**SOURCE EXCERPT:**
Software is making it easier than ever to travel through space, but autonomous technologies could backfire if every glitch and error isn’t removed.
When SpaceX’s Crew Dragon took NASA astronauts to the ISS near the end of May, the launch brought back a familiar sight. For the first time since the space shuttle was retired, American rockets were launching from American soil to take Americans into space.
Inside the vehicle, however, things couldn’t have looked more different. Gone was the sprawling dashboard of lights and switches and knobs that once dominated the space shuttle’s interior. All of it was replaced with a futuristic console of multiple large touch screens that cycle through a variety of displays. Behind those screens, the vehicle is run by software that’s designed to get into space and navigate to the space station completely autonomously.
[...] But over-relying on software and autonomous systems in spaceflight creates new opportunities for problems to arise. That’s especially a concern for many of the space industry’s new contenders, who aren’t necessarily used to the kind of aggressive and comprehensive testing needed to weed out problems in software and are still trying to strike a good balance between automation and manual control.
Nowadays, a few errors in over one million lines of code could spell the difference between mission success and mission failure. We saw that late last year, when Boeing’s Starliner capsule (the other vehicle NASA is counting on to send American astronauts into space) failed to make it to the ISS because of a glitch in its internal timer.

**COMPLETE THE FOLLOWING:**
**1.** Set down the part of the spaceflight software text that begins at the words "Inside the vehicle, however, things" and stops after "station completely autonomously.".
**2.** According to the spaceflight software text, why is relying too much on software a particular worry for the space industry's new contenders?
**3.** Extend the spaceflight software text from its last sentence.
The lines that come next have no connection to the spaceflight software text.

**MATERIAL PROVIDED:**

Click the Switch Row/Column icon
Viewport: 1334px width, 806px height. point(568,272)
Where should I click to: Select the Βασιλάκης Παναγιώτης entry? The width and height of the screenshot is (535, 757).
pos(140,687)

**EXPECTED ANSWERS:**
**1.**
Inside the vehicle, however, things couldn’t have looked more different. Gone was the sprawling dashboard of lights and switches and knobs that once dominated the space shuttle’s interior. All of it was replaced with a futuristic console of multiple large touch screens that cycle through a variety of displays. Behind those screens, the vehicle is run by software that’s designed to get into space and navigate to the space station completely autonomously.

**2.** Many of them aren't used to the aggressive, thorough testing needed to weed out software problems. They are also still trying to find a good balance between automation and manual control.

**3.**
[...] There’s no consensus on how much further the human role in spaceflight will—or should—shrink. Uitenbroek thinks trying to develop software that can account for every possible contingency is simply impractical, especially when you have deadlines to make.
Chang Díaz disagrees, saying the world is shifting “to a point where eventually the human is going to be taken out of the equation.”
Which approach wins out may depend on the level of success achieved by the different parties sending people into space. NASA has no intention of taking humans out of the equation, but if commercial companies find they have an easier time minimising the human pilot’s role and letting the AI take charge, than[sic] touch screens and pilot-less flight to the ISS are only a taste of what’s to come.
Which approach, do you think, is the best way to go forward ??
(Score: 2) by driverless on Saturday July 04 2020, @01:05AM (3 children)
Read the book "Digital Apollo", which goes into this in great detail. It was recognised even half a century ago, with the relatively primitive control systems available at the time, that spacecraft control was beyond the capabilities of humans. The Soviets put this into practice and automated as much as possible. The US, who had to deal with macho test pilots who were used to running the show, tried to provide the illusion of pilot/astronaut control while automating as much as they could behind the scenes, in a battle that stretched for years.
Humans are necessary for handling exception conditions, but everyday control needs to be handled by capable automated systems.
(Score: 2) by mhajicek on Saturday July 04 2020, @06:40AM (2 children)
Good luck handling one of those exception conditions when there's no option for it on the touch screen.
The spacelike surfaces of time foliations can have a cusp at the surface of discontinuity. - P. Hajicek
(Score: 1) by khallow on Saturday July 04 2020, @02:48PM (1 child)
(Score: 1, Touché) by Anonymous Coward on Saturday July 04 2020, @04:41PM
"Set SCE to Aux"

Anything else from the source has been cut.